▸ Work to be completed: Reproduce the data below, swapping "Where should I click to" for "Where do I click to" everywhere it occurs and leaving everything else unchanged.

## BEGIN Supplied records

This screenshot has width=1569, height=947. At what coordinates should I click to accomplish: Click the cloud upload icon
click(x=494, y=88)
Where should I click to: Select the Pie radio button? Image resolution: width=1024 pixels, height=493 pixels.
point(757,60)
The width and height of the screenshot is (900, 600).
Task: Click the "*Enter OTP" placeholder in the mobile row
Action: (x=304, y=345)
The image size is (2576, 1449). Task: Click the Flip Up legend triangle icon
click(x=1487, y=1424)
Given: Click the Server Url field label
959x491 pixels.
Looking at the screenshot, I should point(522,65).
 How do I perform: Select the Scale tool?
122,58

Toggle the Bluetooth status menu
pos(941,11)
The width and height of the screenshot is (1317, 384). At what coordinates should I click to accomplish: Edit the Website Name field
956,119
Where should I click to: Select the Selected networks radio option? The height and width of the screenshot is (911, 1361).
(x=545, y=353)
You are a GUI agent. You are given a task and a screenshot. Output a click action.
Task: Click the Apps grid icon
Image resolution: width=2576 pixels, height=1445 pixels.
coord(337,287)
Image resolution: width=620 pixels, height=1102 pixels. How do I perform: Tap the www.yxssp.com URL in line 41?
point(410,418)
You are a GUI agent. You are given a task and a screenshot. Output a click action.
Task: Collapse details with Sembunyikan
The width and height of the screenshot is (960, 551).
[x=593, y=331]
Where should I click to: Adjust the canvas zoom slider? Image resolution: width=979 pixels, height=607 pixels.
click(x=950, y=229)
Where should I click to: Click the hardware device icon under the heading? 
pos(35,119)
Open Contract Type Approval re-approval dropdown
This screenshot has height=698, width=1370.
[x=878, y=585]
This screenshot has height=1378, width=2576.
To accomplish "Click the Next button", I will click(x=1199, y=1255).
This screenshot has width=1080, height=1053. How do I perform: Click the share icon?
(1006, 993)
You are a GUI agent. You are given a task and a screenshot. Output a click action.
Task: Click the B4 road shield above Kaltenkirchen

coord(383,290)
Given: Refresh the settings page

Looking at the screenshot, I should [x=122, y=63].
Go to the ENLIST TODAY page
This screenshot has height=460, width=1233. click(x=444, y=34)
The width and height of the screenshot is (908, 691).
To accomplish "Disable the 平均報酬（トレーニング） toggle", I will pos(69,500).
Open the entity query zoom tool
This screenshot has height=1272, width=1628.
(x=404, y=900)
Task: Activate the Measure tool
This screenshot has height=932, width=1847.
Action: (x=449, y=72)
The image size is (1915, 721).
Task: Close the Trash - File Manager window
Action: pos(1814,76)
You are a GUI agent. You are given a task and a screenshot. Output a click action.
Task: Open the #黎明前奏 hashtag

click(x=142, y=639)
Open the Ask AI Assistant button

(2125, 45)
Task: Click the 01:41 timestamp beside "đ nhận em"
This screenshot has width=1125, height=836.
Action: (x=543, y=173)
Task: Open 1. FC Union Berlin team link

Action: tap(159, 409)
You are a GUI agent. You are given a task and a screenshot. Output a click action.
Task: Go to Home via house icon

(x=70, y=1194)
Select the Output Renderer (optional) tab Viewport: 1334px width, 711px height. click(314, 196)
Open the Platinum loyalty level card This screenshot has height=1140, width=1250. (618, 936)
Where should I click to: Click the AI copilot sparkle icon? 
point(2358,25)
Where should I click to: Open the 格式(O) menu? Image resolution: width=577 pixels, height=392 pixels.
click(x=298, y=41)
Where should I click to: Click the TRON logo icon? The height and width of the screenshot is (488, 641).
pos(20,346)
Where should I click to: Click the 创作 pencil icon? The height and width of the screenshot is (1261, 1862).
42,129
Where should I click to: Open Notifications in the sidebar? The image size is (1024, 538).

## END Supplied records

▸ Response:
This screenshot has width=1569, height=947. At what coordinates should I click to accomplish: Click the cloud upload icon
click(x=494, y=88)
Where do I click to: Select the Pie radio button? Image resolution: width=1024 pixels, height=493 pixels.
point(757,60)
The width and height of the screenshot is (900, 600).
Task: Click the "*Enter OTP" placeholder in the mobile row
Action: (x=304, y=345)
The image size is (2576, 1449). Task: Click the Flip Up legend triangle icon
click(x=1487, y=1424)
Given: Click the Server Url field label
959x491 pixels.
Looking at the screenshot, I should point(522,65).
 How do I perform: Select the Scale tool?
122,58

Toggle the Bluetooth status menu
pos(941,11)
The width and height of the screenshot is (1317, 384). At what coordinates should I click to accomplish: Edit the Website Name field
956,119
Where do I click to: Select the Selected networks radio option? The height and width of the screenshot is (911, 1361).
(x=545, y=353)
You are a GUI agent. You are given a task and a screenshot. Output a click action.
Task: Click the Apps grid icon
Image resolution: width=2576 pixels, height=1445 pixels.
coord(337,287)
Image resolution: width=620 pixels, height=1102 pixels. How do I perform: Tap the www.yxssp.com URL in line 41?
point(410,418)
You are a GUI agent. You are given a task and a screenshot. Output a click action.
Task: Collapse details with Sembunyikan
The width and height of the screenshot is (960, 551).
[x=593, y=331]
Where do I click to: Adjust the canvas zoom slider? Image resolution: width=979 pixels, height=607 pixels.
click(x=950, y=229)
Where do I click to: Click the hardware device icon under the heading? 
pos(35,119)
Open Contract Type Approval re-approval dropdown
This screenshot has height=698, width=1370.
[x=878, y=585]
This screenshot has height=1378, width=2576.
To accomplish "Click the Next button", I will click(x=1199, y=1255).
This screenshot has width=1080, height=1053. How do I perform: Click the share icon?
(1006, 993)
You are a GUI agent. You are given a task and a screenshot. Output a click action.
Task: Click the B4 road shield above Kaltenkirchen

coord(383,290)
Given: Refresh the settings page

Looking at the screenshot, I should [x=122, y=63].
Go to the ENLIST TODAY page
This screenshot has height=460, width=1233. click(x=444, y=34)
The width and height of the screenshot is (908, 691).
To accomplish "Disable the 平均報酬（トレーニング） toggle", I will pos(69,500).
Open the entity query zoom tool
This screenshot has height=1272, width=1628.
(x=404, y=900)
Task: Activate the Measure tool
This screenshot has height=932, width=1847.
Action: (x=449, y=72)
The image size is (1915, 721).
Task: Close the Trash - File Manager window
Action: pos(1814,76)
You are a GUI agent. You are given a task and a screenshot. Output a click action.
Task: Open the #黎明前奏 hashtag

click(x=142, y=639)
Open the Ask AI Assistant button

(2125, 45)
Task: Click the 01:41 timestamp beside "đ nhận em"
This screenshot has width=1125, height=836.
Action: (x=543, y=173)
Task: Open 1. FC Union Berlin team link

Action: tap(159, 409)
You are a GUI agent. You are given a task and a screenshot. Output a click action.
Task: Go to Home via house icon

(x=70, y=1194)
Select the Output Renderer (optional) tab Viewport: 1334px width, 711px height. click(314, 196)
Open the Platinum loyalty level card This screenshot has height=1140, width=1250. (618, 936)
Where do I click to: Click the AI copilot sparkle icon? 
point(2358,25)
Where do I click to: Open the 格式(O) menu? Image resolution: width=577 pixels, height=392 pixels.
click(x=298, y=41)
Where do I click to: Click the TRON logo icon? The height and width of the screenshot is (488, 641).
pos(20,346)
Where do I click to: Click the 创作 pencil icon? The height and width of the screenshot is (1261, 1862).
42,129
Where do I click to: Open Notifications in the sidebar? The image size is (1024, 538).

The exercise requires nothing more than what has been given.